→ **Exercise brief**
Reproduce every record below exactly, without the pictures.

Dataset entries
Start of Block
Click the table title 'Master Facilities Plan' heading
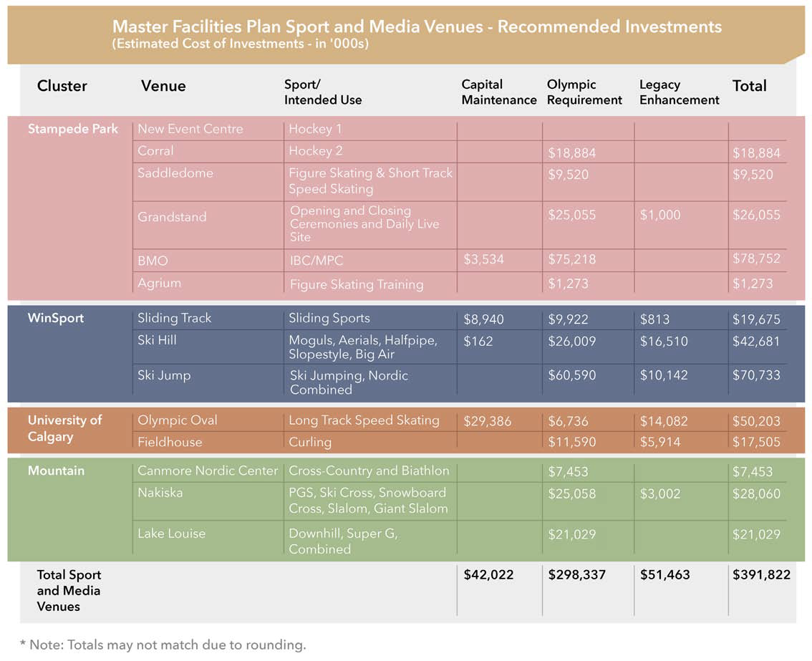[x=417, y=27]
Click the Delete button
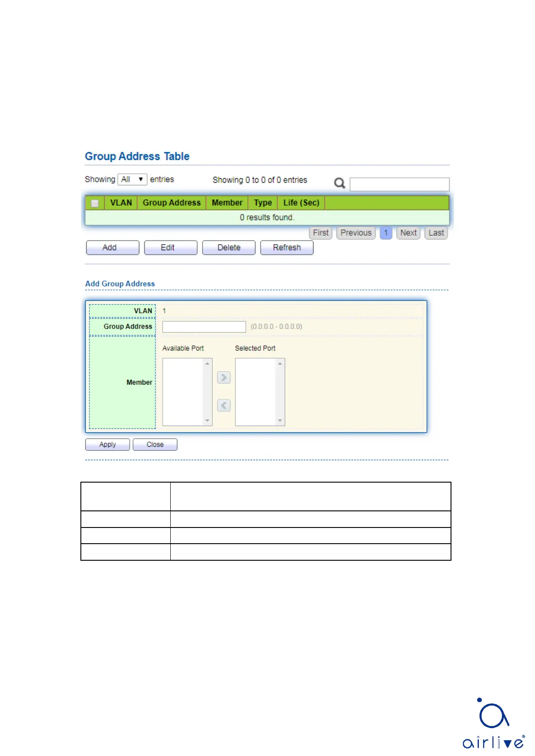The image size is (535, 756). click(x=229, y=248)
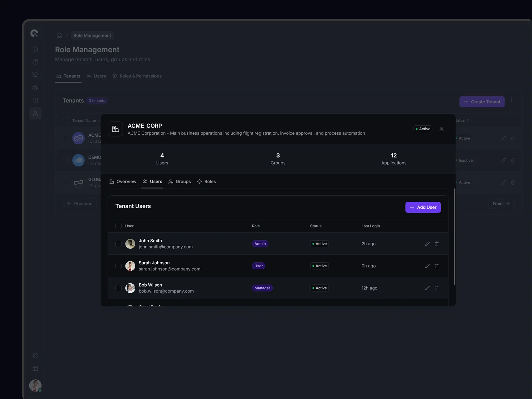Screen dimensions: 532x399
Task: Select John Smith's checkbox
Action: point(118,244)
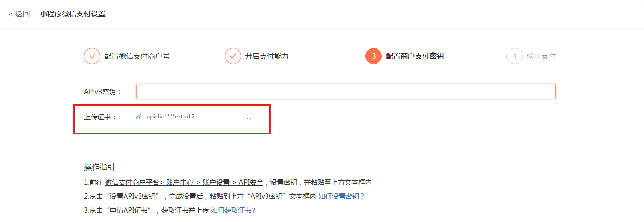
Task: Click the step 2 checkmark circle
Action: (233, 56)
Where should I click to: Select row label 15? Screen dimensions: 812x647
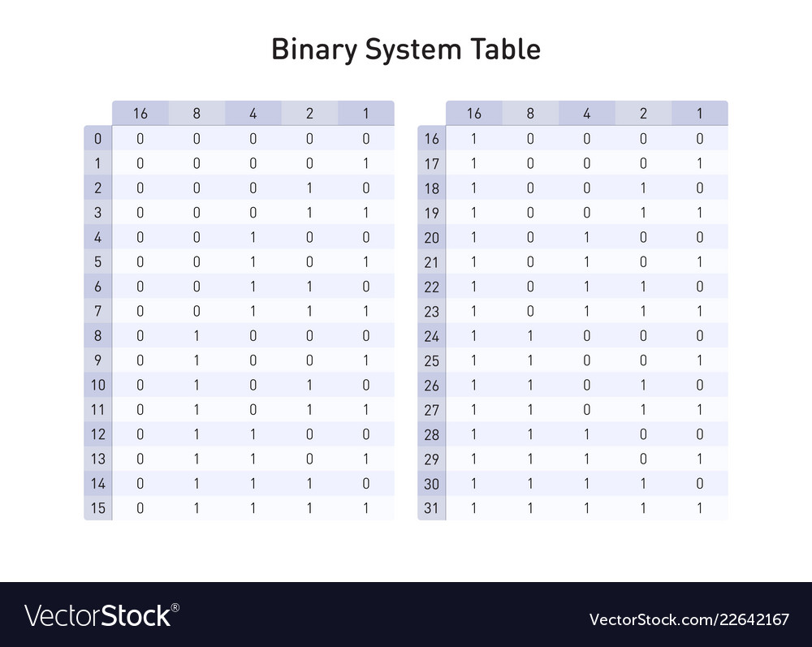point(98,509)
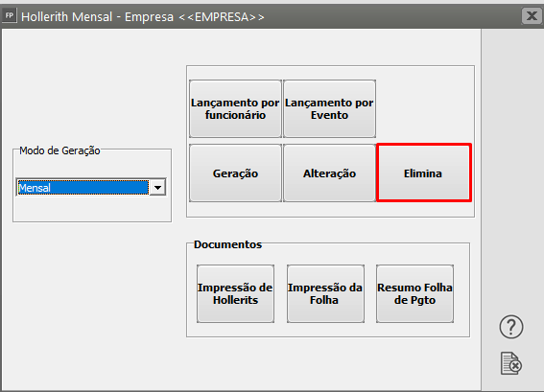Click the Hollerith Mensal title bar text

coord(143,16)
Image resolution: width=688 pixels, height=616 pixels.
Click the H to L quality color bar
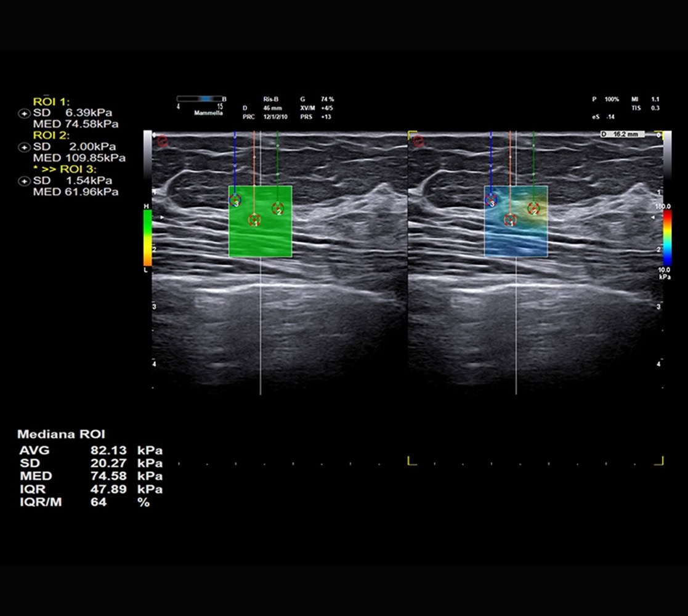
End of Block
→ **Task output**
Click the table title 'Master Facilities Plan' heading
[x=417, y=27]
Click the Delete button
The image size is (535, 756). click(x=229, y=248)
Screen dimensions: 532x399
Task: Select John Smith's checkbox
Action: point(118,244)
Task: Click the step 2 checkmark circle
Action: (233, 56)
Where should I click to: Select row label 15? Screen dimensions: 812x647
point(98,509)
Click the Hollerith Mensal title bar text

coord(143,16)
Image resolution: width=688 pixels, height=616 pixels.
Click the H to L quality color bar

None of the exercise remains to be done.